A 14th Century building which has undergone a major renovation now "looks too new", according to some observers.
The work on Exchequergate Arch in Lincoln's historic quarter is part of a project to improve the city's cathedral and its grounds.
"It looks bland without the centuries of grime," Phil Gresham wrote in his local history group on Facebook.
Cathedral officials said work to remove the "corrosive crust of pollutants" had to be done to ensure the arch survived.
People commented on social media after a tarpaulin covering the building was removed earlier this week.
In response to Mr Gresham's post, other members of the group said the arch looked "too new".
One person said they were worried tourists would think it was fake.
Other comments said it looked like "a new build" or something from a Hollywood movie set.
Some, however, did welcome the new look.
"Love it," one person wrote.
"Have often wondered what our old buildings would have looked like when they were first built."
Mr Gresham, who has been running the "It's About Lincoln" group since 2012, said he was surprised the post caused such a stir.
Cathedral officials said the building would "look a little bit more natural" after a spell of "significant rain" as it was still covered in dust.
They said it was the first time the arch had undergone work since the late-1800s.

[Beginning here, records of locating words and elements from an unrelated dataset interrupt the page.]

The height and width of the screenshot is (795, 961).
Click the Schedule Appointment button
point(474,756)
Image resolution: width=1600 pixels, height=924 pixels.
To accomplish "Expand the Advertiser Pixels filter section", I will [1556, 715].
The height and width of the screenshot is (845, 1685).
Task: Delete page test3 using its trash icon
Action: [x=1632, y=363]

"The cleaning has removed a corrosive crust of pollutants, which mostly accumulated post-industrial revolution," a spokesperson said.
"This was actively damaging the stonework of the arch, and if left it would have continued to deteriorate, creating the risk of stone falling from it."
"Over the next couple of years the stonework will weather and blend in more with the rest of the buildings," they added.
Exchequergate Arch was originally built during King Edward I's reign to protect the area surrounding the church of St Mary Magdalene.
It is the only triple-arched gateway leading into cathedral grounds in the country and possibly Europe, according to officials.